=== Available data ===
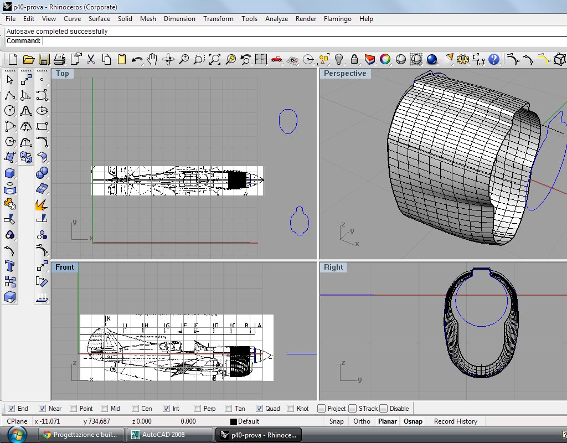Click the padlock Lock objects icon
567x443 pixels.
[x=355, y=59]
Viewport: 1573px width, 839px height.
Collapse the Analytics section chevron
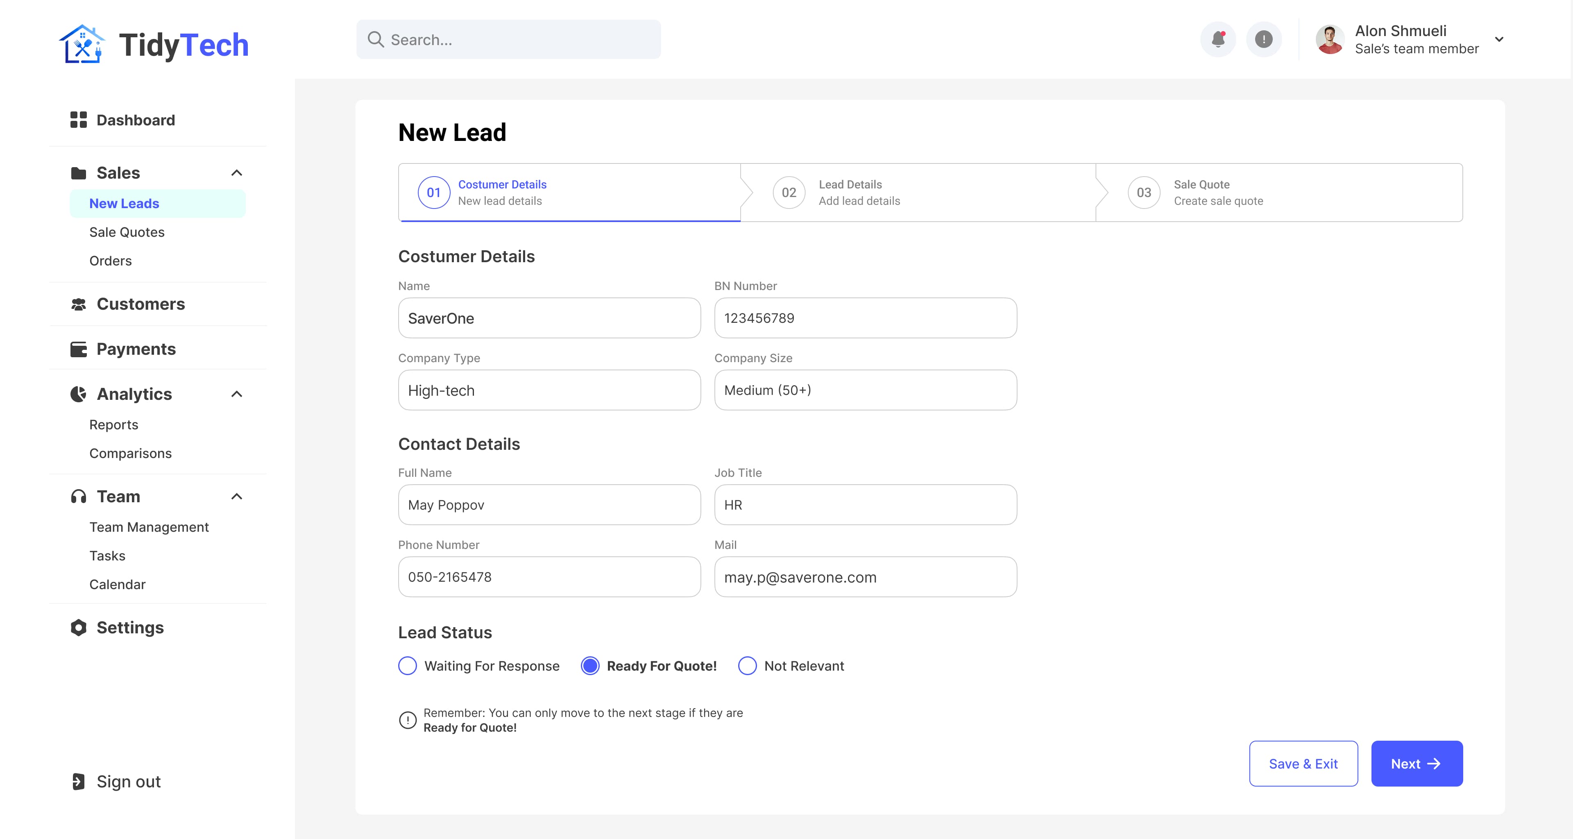point(237,394)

=== Work instruction ===
Write out exactly the lines from the one containing "Viewport: 1573px width, 839px height." through the end of the entries, both included. Pictures are not copied.

=== Reply to the task ===
Viewport: 1573px width, 839px height.
Collapse the Analytics section chevron
point(237,394)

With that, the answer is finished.